AWU raids trigger explosive claims of abuse of power, destroyed documents
A raid of Bill Shorten’s former union has triggered explosive allegations of illegal destruction or concealment of highly sensitive documents by union officials and abuse of executive power by Prime Minister Malcolm Turnbull.
Australian Federal Police officers executed court-issued search warrants on the Melbourne and Sydney headquarters of the Australian Workers’ Union on Tuesday afternoon, on the same day as claims emerged that the AFP had been forced to redirect scarce resources to protect Mr Turnbull’s Sydney mansion.
Federal officers were acting on behalf of the Registered Organisations Commission – a watchdog established by the Turnbull government in May 2017 – which says it had “reasonable grounds” to suspect the union was potentially concealing, or had destroyed, crucial documents.

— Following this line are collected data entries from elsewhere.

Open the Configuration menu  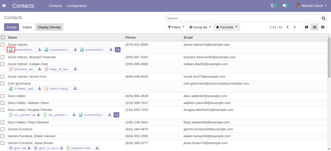coord(77,6)
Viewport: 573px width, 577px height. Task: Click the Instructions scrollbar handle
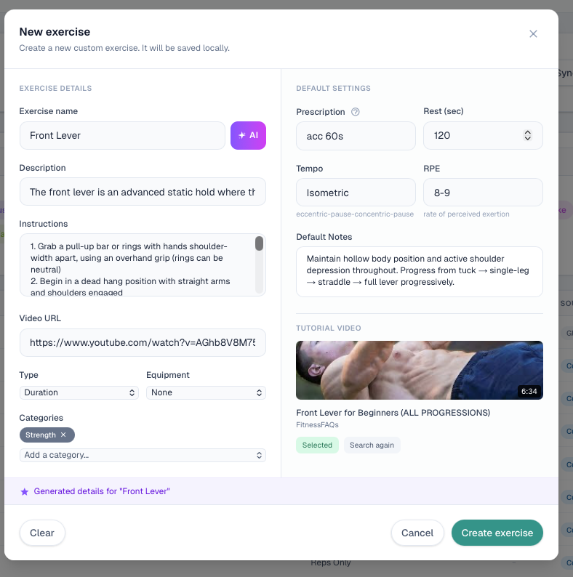(259, 244)
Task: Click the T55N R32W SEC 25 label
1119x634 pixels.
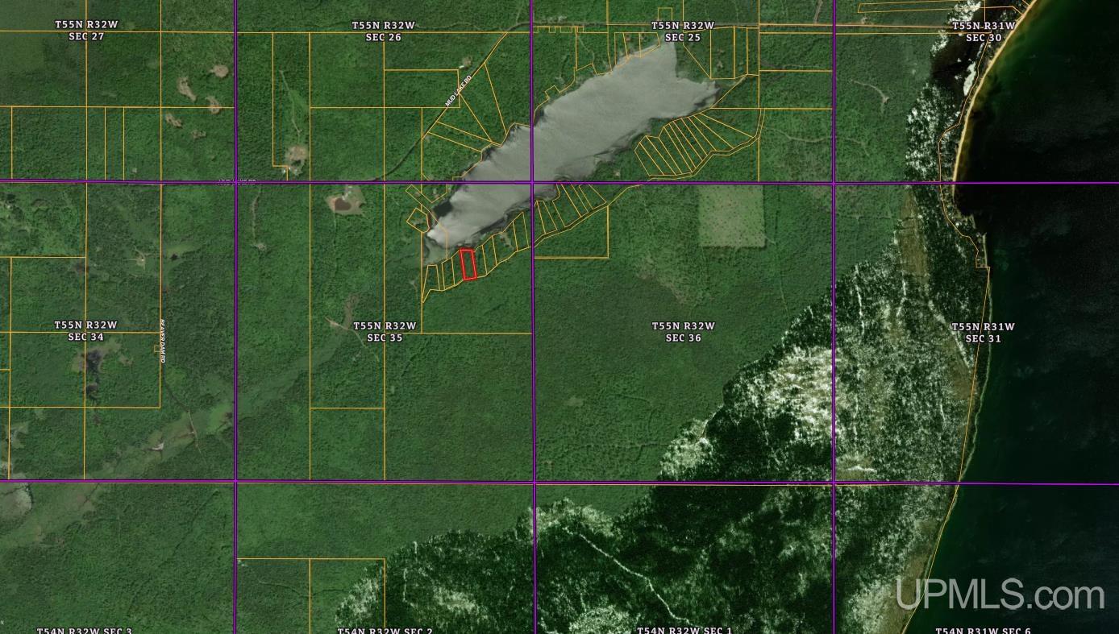Action: [683, 31]
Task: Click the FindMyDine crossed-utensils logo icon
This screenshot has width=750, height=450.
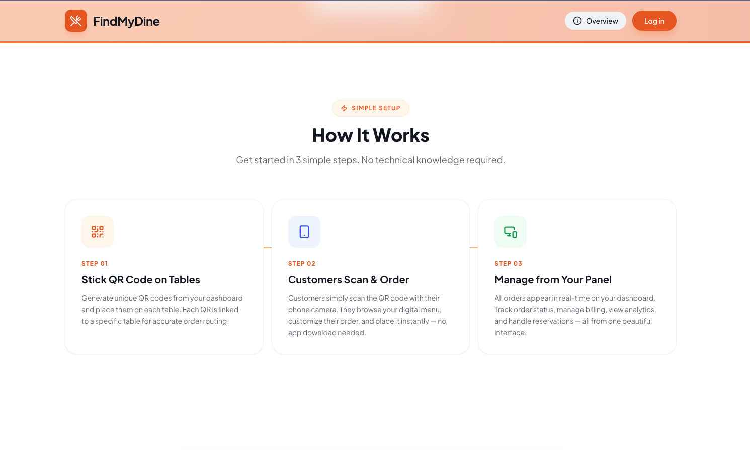Action: (x=76, y=21)
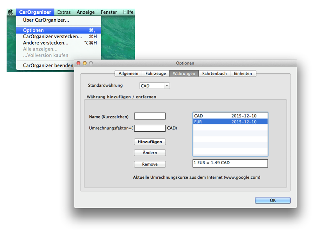Image resolution: width=316 pixels, height=237 pixels.
Task: Select the EUR row in currency list
Action: click(x=230, y=122)
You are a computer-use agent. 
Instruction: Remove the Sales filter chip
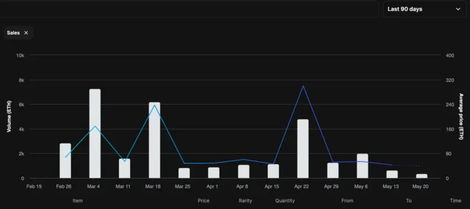tap(26, 33)
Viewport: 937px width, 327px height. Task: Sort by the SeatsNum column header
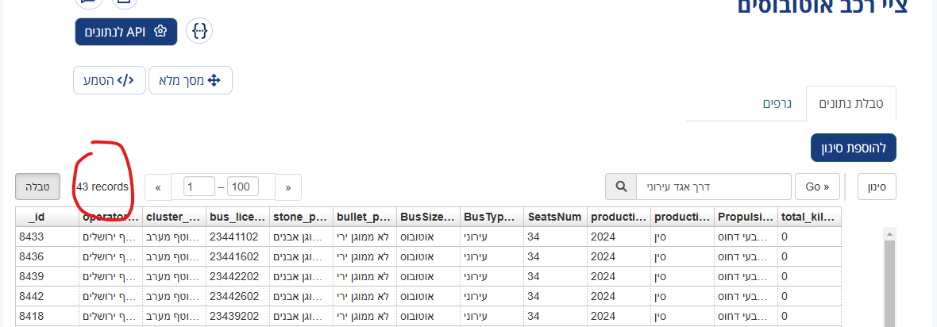554,217
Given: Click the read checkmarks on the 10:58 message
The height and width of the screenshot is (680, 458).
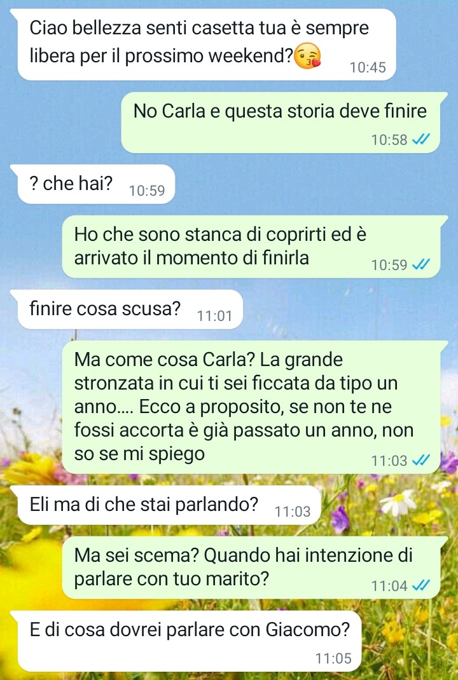Looking at the screenshot, I should pos(420,140).
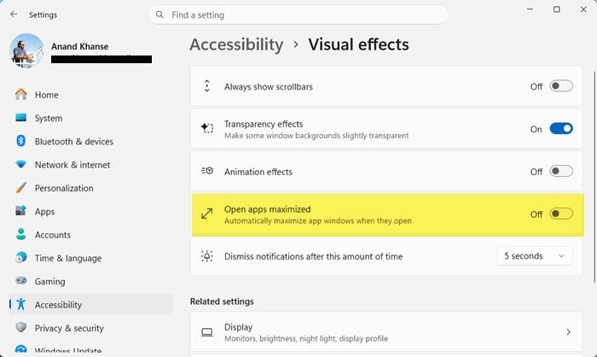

The ROC successfully asked a magistrate for the warrant in order to further its government-referred investigation into donations from the AWU to left-wing advocacy group GetUp! in 2005.
The donations were allegedly improperly approved by Mr Shorten when he was AWU boss, before he entered Parliament as an MP.
Union lawyers are expected to challenge the investigation at the Federal Court in Melbourne, an AWU spokesman told AAP.
“The application will be to object to the validity of the investigation and the warrants,” the spokesman said.
Dozens of officers, estimated by the AWU to be more than 20 in number, spent hours on Tuesday evening in the union’s offices in Sussex Street, Sydney and Spencer Street, Melbourne, reportedly searching for documents relating to the donations.
In response to the raids, Shadow Employment Minister Brendan O’Connor accused Mr Turnbull of being “grubby” and abusing police resources in treating the AFP “like his own personal asset”.
Mr O’Connor also said the Coalition government was “treating the police as its plaything”.
“It’s clear from what’s happened today that Malcolm Turnbull has intervened and abused the resources of the police to make an attack on the leader of the opposition,” Mr O’Connor told journalists in Canberra.
“Malcolm Turnbull now must explain what role his office and he played, what role his minister and her office played, in engaging with the Registered Organisations Commission.”
Employment Minister Michaelia Cash referred the AWU-GetUp! donations matter to the ROC following recent reports in The Australian that the union gave about $100,000 to the left-wing advocacy group in 2005.
The raids followed a day of accusations of AFP under-resourcing.
Earlier in a Senate estimates hearing on Tuesday, AFP Commissioner Mark Colvin revealed a $184.36 million funding shortfall over the next four years would affect fraud, drug, organised crime and child exploitation operations.
Hours later, in the middle of a heated Question Time, the ABC published a report based on an internal AFP document that claimed the federal force was unable to properly investigate 23 drug crimes because, in part, resources had been diverted to guard Mr Turnbull’s Sydney mansion.
Mr O’Connor sought to connect the two events.
“It is clear from anyone watching, any reasonable person or any independent person would be well aware that this is the intervention by the Prime Minister, an abuse of ministerial power, the abuse of police resources, at a time when police should be dealing with far more serious matters,” he said.
AWU national secretary Daniel Walton branded the raids “quite possibly one of the greatest abuses of political and public power by the Turnbull government”.
“The investigation which is being commenced today is nothing but an abuse of power,” Mr Walton told reporters.
“It’s an extraordinary misuse of police resources that could be better spent on far more important actions.”
ACTU boss Sally McManus said it was a “shocking attack on democracy” and a “sad day for democracy”.
“It just shows how far this government will go to attack working people,” Ms McManus said.
“This is an out of control, dangerous government that calls police to raid union offices about small donations.”
The AFP raids followed the news that the High Court would deliver its verdict on the ‘citizenship seven’ on Friday.
A verdict that Deputy Prime Minister Barnaby Joyce was invalidly elected due to his dual New Zealand citizenship would force a by-election in his NSW seat of New England, triggering weeks of political distraction – and a potential minority government if the Coalition lost the seat.